Goal of the exercise: Up to and including the final line, please copy every line exactly, starting from the one that contains "Instruction: Click inside" in the material below.

Stored data:
== Segment start ==
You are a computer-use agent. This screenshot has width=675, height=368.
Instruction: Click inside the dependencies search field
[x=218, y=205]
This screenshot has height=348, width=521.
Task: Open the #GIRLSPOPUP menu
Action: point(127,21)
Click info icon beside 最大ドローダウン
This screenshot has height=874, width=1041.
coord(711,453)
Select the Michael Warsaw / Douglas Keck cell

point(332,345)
== Segment end ==
Reply to the task:
Instruction: Click inside the dependencies search field
[x=218, y=205]
This screenshot has height=348, width=521.
Task: Open the #GIRLSPOPUP menu
Action: point(127,21)
Click info icon beside 最大ドローダウン
This screenshot has height=874, width=1041.
coord(711,453)
Select the Michael Warsaw / Douglas Keck cell

point(332,345)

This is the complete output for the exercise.